Let's cut through the noise and look at actual numbers. I've analyzed the current valuations of all seven mega-cap tech stocks to figure out which ones are reasonably priced and which are getting ahead of themselves.

Starting with the relative bargains. Google trades at 24.3x earnings with a 6.2x price-to-sales ratio. That's remarkably cheap for a company with their moat and growth profile. The market is underestimating their AI integration into search and cloud. They're also buying back stock aggressively, which should provide support.

Apple and Meta both trade around 29x earnings.
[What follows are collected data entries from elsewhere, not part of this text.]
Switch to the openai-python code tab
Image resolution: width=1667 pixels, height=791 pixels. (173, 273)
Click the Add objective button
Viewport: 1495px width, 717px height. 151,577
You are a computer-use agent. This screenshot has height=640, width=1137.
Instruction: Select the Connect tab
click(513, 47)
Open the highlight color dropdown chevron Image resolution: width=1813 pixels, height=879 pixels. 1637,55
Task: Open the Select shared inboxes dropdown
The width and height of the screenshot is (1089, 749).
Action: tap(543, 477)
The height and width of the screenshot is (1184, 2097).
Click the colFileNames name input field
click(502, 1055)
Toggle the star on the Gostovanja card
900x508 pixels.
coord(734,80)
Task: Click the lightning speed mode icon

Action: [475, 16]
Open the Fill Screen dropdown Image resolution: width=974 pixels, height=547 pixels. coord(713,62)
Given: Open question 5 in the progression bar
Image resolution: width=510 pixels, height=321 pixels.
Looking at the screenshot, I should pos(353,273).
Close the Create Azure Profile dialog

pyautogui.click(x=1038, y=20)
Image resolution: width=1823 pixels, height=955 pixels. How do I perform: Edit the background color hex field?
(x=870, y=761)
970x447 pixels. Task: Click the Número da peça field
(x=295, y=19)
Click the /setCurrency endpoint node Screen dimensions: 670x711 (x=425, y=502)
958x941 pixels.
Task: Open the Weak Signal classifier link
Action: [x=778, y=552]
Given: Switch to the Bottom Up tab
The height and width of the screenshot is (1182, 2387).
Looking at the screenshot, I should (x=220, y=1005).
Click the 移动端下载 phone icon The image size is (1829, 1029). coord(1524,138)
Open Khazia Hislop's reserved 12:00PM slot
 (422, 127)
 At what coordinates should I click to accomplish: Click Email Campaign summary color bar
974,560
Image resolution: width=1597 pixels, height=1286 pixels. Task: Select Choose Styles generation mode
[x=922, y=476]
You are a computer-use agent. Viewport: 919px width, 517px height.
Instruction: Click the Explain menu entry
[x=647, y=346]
For Apple, that's fair value given their services transition and capital return program. For Meta, it's potentially cheap considering the margin expansion story and the fact that they've massively cut costs while maintaining revenue growth.

Microsoft at 34x earnings looks expensive on the surface, but their cloud business is accelerating and they're the best-positioned to monetize AI through Office and Azure. I'm comfortable with the premium here.

Now the expensive ones. Amazon at 68x earnings is pricing in a lot of AWS growth. The retail business isn't profitable enough to justify this multiple. Tesla at 72x is still riding the EV narrative, but competition is intensifying and margins are compressing. NVIDIA at 51x with a 28.6x price-to-sales ratio is priced for perfection.

Here's my portfolio allocation recommendation. Core holdings should be Google and Microsoft. These offer the best combination of value and quality. Apple and Meta are solid secondary positions. Amazon, NVIDIA, and Tesla are more speculative - size them accordingly based on your risk tolerance.

The key thing to remember is that expensive stocks can get more expensive, and cheap stocks can stay cheap. Valuation is just one input in the decision-making process. But at current levels, I'd be overweight the cheaper names in this group.

One more thing to watch is correlation. These seven stocks tend to move together, which means they don't provide as much diversification as you might think. Make sure you have exposure beyond just mega-cap tech.